4.3 Advantages of AOF

• This mechanism can bring higher data security, that is, data persistence. Three synchronization strategies are provided in Redis, namely synchronization every second, synchronization every modification and no synchronization. In fact, the second synchronization is also completed asynchronously, and its efficiency is also very high. The difference is that once the system goes down, the data modified within this second will be lost. And every time the synchronization is modified, we can regard it as synchronous persistence, that is, every data change that occurs will be immediately recorded to the disk. Predictably, this approach is the least efficient. As for no synchronization, there is no need to say much, I think everyone can understand it correctly.

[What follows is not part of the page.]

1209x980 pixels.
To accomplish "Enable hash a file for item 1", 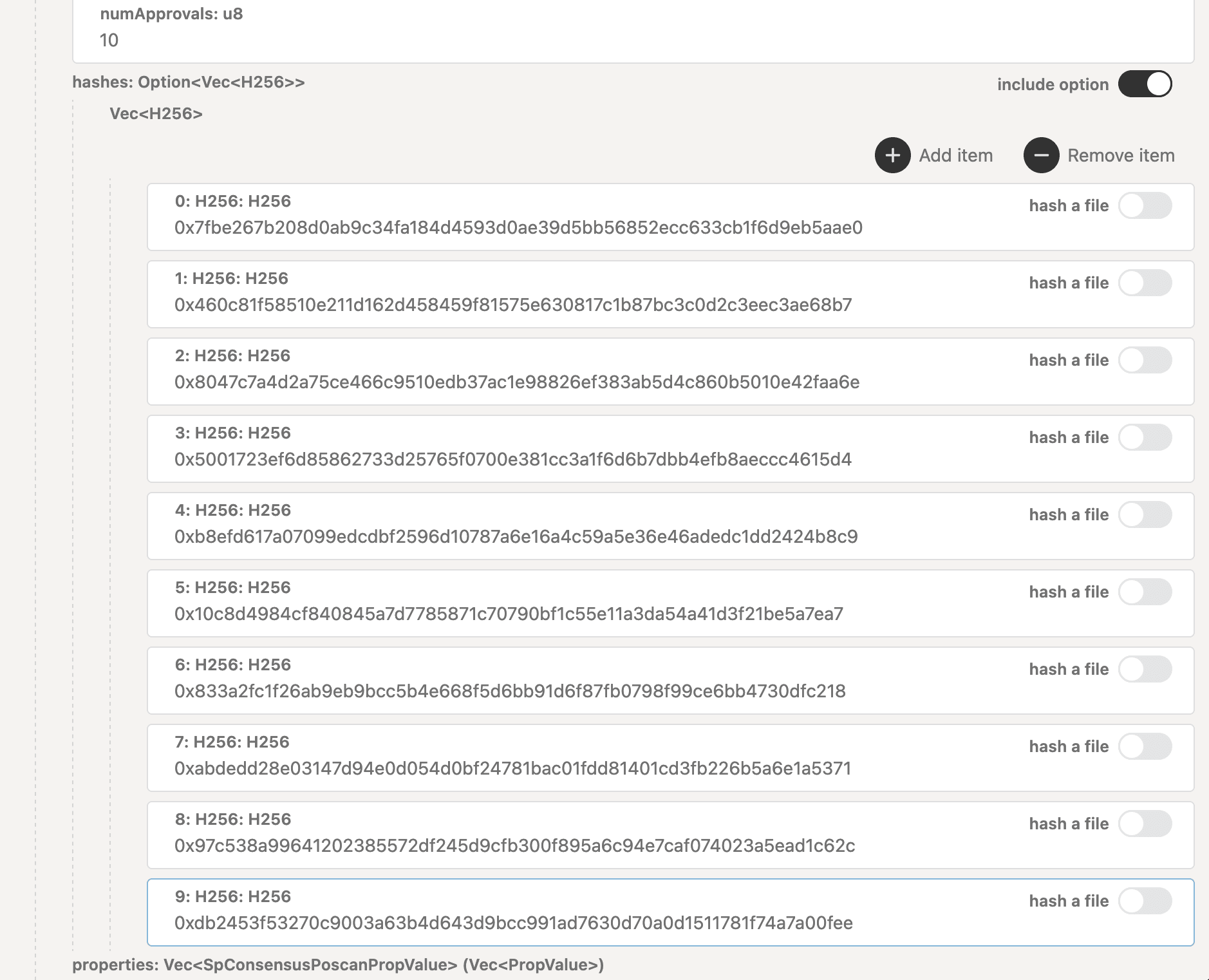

• Since this mechanism adopts the append mode for the writing operation of the log file, even if there is a downtime during the writing process, the existing content in the log file will not be destroyed. However, if we only write half of the data in this operation and the system crashes, don’t worry, before Redis starts next time, we can pass redis-check-aof (./redis-check-aof --fix appendonly. aof) tool to help us solve the problem of data consistency.

• If the log is too large, Redis can automatically enable the rewrite mechanism. That is, Redis continuously writes the modified data to the old disk file in append mode, and at the same time, Redis will also create a new file to record which modification commands are executed during this period. Therefore, data security can be better guaranteed during rewrite switching.

• AOF contains a clearly formatted, easy-to-understand log file for recording all modification operations. In fact, we can also complete data reconstruction through this file.

4.4 Disadvantages of AOF

• For the same amount of data sets, AOF files are usually larger than RDB files. RDB restores large datasets faster than AOF.

• According to different synchronization strategies, AOF is often slower than RDB in terms of operating efficiency. In short, the efficiency of the synchronization strategy per second is relatively high, and the efficiency of the synchronization disable strategy is as efficient as RDB.

        The standard for choosing between the two is to see whether the system is willing to sacrifice some performance in exchange for higher cache consistency (aof), or is willing to disable backup in exchange for higher performance when writing operations are frequent, and wait until the save is run manually , and then make a backup (rdb). Rdb is more of an eventually consistent meaning.